Читать книгу Job - Juan Olivera Monteagudo - Страница 19
ОглавлениеMirándome al espejo, me he puesto a pensar en que, a pesar de mi rostro provinciano y marchito, he metido a muchas mujeres en mi cama. Me he acostado con cuanta puta, niña o adolescente he querido. Esta inclinación perversa hacia lo prohibido, esta inclinación ardorosa por penetrar y hacer daño, constituye una soberanía que pocos poseen.
Aunque se supone que mi gran amor ha sido mi mujer, la Antonia, con el tiempo nuestra relación se ha ido convirtiendo en una convivencia cansina, pasiva y tormentosa. Al principio ella significó para mí ese complemento que todo hombre busca para orientar mejor sus intereses. Admito que alguna vez la quise, pero nunca con esa pasión loca por la que se es capaz de mandar todo al diablo e ir tras un culo; lo mío fue un amor acomedido, un amorcillo leal hacia una relación etérea que nunca pasó de eso, un amorcillo.
Me jode admitirlo, pero en Madrid me rompieron el corazón por primera vez. Una putita mucho menor que yo me hechizó desde el primer momento que la vi. Era pequeña, con carita de ángel y cuerpo exuberante que se me ofreció en una callecita de Lavapiés. ¿Quién no ha sentido debilidad por la carita inocente y pura de una putita de quince años? ¿Por un cuerpecito firme y terso? ¿Por una mirada penetrante, pero ingenua?
La conocí en uno de mis viajes que tuve que realizar por razones de trabajo; por aquel entonces yo contaba treinta años y ella era una cría que apenas llegaba a los quince. ¿Qué tonto, no? El Job, violento y sanguinario, se enamoró perdidamente de una niñata que apenas sabía atarse los zapatos.

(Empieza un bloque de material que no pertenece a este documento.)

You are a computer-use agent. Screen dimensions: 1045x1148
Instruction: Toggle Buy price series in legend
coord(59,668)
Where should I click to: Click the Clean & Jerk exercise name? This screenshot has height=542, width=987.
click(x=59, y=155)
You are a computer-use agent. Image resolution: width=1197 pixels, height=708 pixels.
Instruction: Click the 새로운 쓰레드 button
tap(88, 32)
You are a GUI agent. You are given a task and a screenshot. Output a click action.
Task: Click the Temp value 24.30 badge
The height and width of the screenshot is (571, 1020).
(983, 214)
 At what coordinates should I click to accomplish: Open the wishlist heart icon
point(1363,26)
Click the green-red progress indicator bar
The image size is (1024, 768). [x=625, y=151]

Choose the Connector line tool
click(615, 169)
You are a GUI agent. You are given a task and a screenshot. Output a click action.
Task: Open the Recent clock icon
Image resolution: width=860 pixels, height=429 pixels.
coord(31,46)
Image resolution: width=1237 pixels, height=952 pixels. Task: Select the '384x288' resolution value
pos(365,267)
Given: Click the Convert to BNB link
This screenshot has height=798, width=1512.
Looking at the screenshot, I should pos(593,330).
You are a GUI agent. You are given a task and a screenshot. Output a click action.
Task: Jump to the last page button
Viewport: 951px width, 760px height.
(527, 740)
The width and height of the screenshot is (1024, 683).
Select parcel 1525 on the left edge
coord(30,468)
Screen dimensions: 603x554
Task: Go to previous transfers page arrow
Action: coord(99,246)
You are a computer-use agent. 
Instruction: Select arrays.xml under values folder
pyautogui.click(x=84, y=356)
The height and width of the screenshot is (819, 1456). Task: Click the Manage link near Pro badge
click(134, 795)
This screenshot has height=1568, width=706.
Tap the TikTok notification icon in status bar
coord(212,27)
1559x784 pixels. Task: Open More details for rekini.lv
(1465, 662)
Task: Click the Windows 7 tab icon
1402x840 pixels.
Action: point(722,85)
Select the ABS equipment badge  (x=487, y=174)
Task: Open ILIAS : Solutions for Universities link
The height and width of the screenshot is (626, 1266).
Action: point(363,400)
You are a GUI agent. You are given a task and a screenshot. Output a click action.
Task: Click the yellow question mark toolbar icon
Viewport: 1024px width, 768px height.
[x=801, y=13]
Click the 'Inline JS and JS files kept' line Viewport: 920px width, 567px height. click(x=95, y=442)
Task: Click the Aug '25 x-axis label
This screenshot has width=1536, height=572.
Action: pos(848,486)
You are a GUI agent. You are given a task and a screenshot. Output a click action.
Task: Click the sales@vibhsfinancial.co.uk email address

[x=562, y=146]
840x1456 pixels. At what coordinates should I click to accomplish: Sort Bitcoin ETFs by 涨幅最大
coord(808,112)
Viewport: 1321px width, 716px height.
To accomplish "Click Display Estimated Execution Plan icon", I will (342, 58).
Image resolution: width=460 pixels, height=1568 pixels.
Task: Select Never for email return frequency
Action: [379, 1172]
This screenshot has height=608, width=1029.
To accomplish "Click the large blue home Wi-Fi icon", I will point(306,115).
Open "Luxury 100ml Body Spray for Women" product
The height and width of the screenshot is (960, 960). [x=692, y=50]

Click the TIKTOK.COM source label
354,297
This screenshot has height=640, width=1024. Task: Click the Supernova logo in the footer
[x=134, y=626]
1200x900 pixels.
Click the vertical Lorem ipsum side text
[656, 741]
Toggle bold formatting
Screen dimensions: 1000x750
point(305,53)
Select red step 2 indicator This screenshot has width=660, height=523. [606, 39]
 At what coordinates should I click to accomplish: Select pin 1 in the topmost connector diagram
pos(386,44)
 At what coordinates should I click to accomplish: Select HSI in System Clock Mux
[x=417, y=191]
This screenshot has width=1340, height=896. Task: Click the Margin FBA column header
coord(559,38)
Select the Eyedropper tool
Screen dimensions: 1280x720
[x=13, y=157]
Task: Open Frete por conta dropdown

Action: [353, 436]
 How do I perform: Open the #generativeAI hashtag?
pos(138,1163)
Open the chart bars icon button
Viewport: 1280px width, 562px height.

Me sentí cual un adolescente que espera, lamiendo su helado de fresa, a que su noviecita salga de la escuela. Por primera vez en mi vida disfruté de esas caminatas de discoteca en discoteca, de esos inviernos madrileños jugando al parchís y dándole caladitas a los porros, del cachis de vino, de las uñitas de ron, del alterne entre pinchos y cañas… ¡Era feliz! ¡Quién lo creyera! ¡Job, el silencioso, era feliz!
Una noche en que andábamos de juerga, apareció un chaval de la nada. Era guapo, valgan verdades; compartió un par de palabras con ella y todo terminó. Se la llevó. Desapareció de mi vida por una de esas angostas callecitas que tanto amé. Borró su número telefónico, cambió su domicilio y dejó de frecuentar los sitios que alguna vez fueron nuestros.
Cuando la recordaba, cual niñato enamorado que se enternece con la canción más cursi, me daba por llorar y perder el sentido. Me sentía truncado por mi adultez, por esa diferencia de edad que me sometió a su indiferencia. «¡Tenía tantas cosas que enseñarte!», me decía a mí mismo en una suerte de enmienda: «¡Tenía tanto que darte! ¡Tantas posibilidades por hacer realidad!». Hasta ya había organizado planes… Pediría mi traslado a Madrid, dejaría de a pocos a la Antonia y, una vez superados los convencionalismos, nos iríamos a vivir juntos a un condominio de una residencia honesta. ¡Un consentimiento suyo y yo era capaz de…!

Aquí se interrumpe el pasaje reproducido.